Accueil > Critiques > (...) > Après le scrutin du 29 mai 2005

Laurent Joffrin s’adresse à des abonnés du Nouvel Observateur « déconcertés »

Le courrier ci-dessous a été adressé à un abonné mécontent de la position du journal au moment du référendum européen et qui avait annoncé qu’il ne renouvellerait pas son abonnement. Il était introduit par la phrase suivante, rédigée par le « service des relations abonnés » :

« [...] Toutefois, avant de considérer votre demande comme définitive, nous tenions à vous faire part de la réponse de Monsieur Laurent JOFFRIN que nous joignons à ce courrier. [...] »

Paris, le 10 juin 2005

« Cher Ami,

Les Français ont tranché. Votre position l’a emporté et la nôtre a été battue. Nous ne regrettons en rien d’avoir soutenu ce traité dont nous pensons toujours que, même imparfait, il préservait la possibilité de mener une politique de gauche en France et surtout qu’il ménageait un avenir pour une Union européenne désormais en grave difficulté. Nous avons choisi la clarté quitte à déconcerter une partie de nos lecteurs. C’est un risque que nous avons pris en connaissance de cause, pour rester fidèles à nos convictions. Mais nous sommes respectueux du suffrage et nous nous efforçons d’être beaux joueurs : vos arguments ont été les plus forts, c’est un fait que nous reconnaissons volontiers.

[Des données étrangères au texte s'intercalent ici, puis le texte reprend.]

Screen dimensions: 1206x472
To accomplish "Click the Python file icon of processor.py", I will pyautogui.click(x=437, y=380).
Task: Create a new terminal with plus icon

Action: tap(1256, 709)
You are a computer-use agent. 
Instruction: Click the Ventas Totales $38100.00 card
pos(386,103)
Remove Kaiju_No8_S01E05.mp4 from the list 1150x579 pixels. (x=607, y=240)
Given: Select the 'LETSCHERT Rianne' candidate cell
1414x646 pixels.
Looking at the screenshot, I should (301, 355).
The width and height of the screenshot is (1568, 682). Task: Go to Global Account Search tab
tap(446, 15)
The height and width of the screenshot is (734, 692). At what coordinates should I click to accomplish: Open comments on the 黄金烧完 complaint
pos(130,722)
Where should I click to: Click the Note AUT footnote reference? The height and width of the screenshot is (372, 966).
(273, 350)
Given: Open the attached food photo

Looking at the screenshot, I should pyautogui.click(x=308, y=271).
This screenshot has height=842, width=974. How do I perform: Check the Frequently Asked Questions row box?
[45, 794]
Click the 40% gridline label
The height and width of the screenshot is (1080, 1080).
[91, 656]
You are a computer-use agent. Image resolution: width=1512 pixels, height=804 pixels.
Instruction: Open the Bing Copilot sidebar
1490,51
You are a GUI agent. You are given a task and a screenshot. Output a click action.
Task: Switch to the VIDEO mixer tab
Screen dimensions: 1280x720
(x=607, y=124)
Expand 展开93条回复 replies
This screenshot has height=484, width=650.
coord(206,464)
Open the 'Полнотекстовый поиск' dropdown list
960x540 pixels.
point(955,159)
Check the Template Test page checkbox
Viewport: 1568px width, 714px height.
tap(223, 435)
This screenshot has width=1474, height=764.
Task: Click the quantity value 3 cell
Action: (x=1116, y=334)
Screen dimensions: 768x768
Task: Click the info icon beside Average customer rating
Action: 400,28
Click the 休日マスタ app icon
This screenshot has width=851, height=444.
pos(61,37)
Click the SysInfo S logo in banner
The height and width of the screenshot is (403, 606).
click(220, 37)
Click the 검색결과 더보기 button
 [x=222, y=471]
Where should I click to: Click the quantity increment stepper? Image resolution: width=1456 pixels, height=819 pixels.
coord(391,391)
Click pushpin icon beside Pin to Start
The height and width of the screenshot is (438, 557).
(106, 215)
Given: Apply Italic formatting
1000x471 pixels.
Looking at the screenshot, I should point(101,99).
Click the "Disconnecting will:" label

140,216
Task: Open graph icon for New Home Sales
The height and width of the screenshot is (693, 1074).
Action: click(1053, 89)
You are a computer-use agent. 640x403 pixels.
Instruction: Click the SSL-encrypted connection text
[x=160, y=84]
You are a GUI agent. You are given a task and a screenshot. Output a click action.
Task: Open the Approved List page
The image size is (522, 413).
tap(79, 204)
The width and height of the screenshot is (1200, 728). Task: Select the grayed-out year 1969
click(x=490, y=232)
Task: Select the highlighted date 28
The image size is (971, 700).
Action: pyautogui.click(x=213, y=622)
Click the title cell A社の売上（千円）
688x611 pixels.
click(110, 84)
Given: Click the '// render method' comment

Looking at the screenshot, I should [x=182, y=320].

Il s’agit maintenant d’imaginer la suite. À notre sens, les partisans du oui doivent réfléchir sur les erreurs qu’ils ont pu commettre et surtout sur celles qui ont terni la cause européenne aux yeux des Français. Il est clair que le dogmatisme libéral qu’on a pu lire dans les décisions prises à Bruxelles a rendu la tâche des défenseurs du compromis constitutionnel quasi impossible. C’est une première leçon, qui doit nous conduire à réorienter notre stratégie européenne.

La deuxième, c’est qu’une grave division de la gauche assurerait à la droite en France une permanence au pouvoir que ses performances de gouvernement, c’est le moins que l’on puisse dire, ne justifient pas. Il s’agit maintenant de retrouver l’unité. Il faut le faire autour d’un projet clair et réaliste, critique avec l’économie de marché, non-libéral et fondé sur la lutte contre l’injustice sociale. Mais un projet qui ne soit pas seulement fait d’incantations. Pour mener à bien cette entreprise, les efforts des partisans du oui et du non de gauche doivent se conjuguer. C’est la tâche que l’Obs a décidé de se fixer dans les mois qui viennent. Nous serions évidemment heureux si vous décidiez de nous accompagner dans cette aventure. Nous sommes persuadés que les valeurs qui ont motivé votre vote, au-delà de nos désaccords ponctuels, ne sont pas différentes des nôtres.

Bien amicalement,
Laurent Joffrin »

Ainsi, des abonnés ont été « déconcertés » ... par la campagne outrancière de l’hebdomadaire contre une partie de ses lecteurs, avec lesquelles ses éditorialistes n’avaient pourtant que des désaccords « ponctuels ». On avait donc mal lu.